The paragraphs themselves come off as rather overwrought:
The world can be as rich as the author likes. Moving around the world is a simple matter. The bottom of the description will list the possible places you can travel from this location. They will have a cardinal direction and be followed by a brief description of the location. To change locations you can put in the cardinal location and press enter. Other ways to move around would be to put in the name of the location and press enter.
If this were my game, I would shorten this down:
You can move around the world using compass directions. Viable directions are listed under the location description.
You’re moved to the “Tutorial Tent” for the tutorial, where after the exposition you’re shown a sample puzzle and walked through it step by step. This does avoid giving away any solutions to the game’s actual puzzles, but it also makes the tutorial feel disconnected from everything else. (You do keep the items from it afterward, though?)
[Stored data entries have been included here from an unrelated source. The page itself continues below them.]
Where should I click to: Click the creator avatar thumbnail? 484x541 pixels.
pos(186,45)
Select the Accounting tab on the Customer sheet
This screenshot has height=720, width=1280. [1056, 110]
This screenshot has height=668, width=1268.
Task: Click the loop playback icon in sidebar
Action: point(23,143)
This definitely sounds like damning with faint praise, but I found the tutorial…adequate. It showed me how the system worked, but it didn’t fill me with excitement for what was coming next. It felt like the game was going through the motions, providing a tutorial because the comp required a tutorial, rather than because it actually fit into the game. The lack of enthusiasm combined with the lengthy descriptions unfortunately made this tutorial a slog.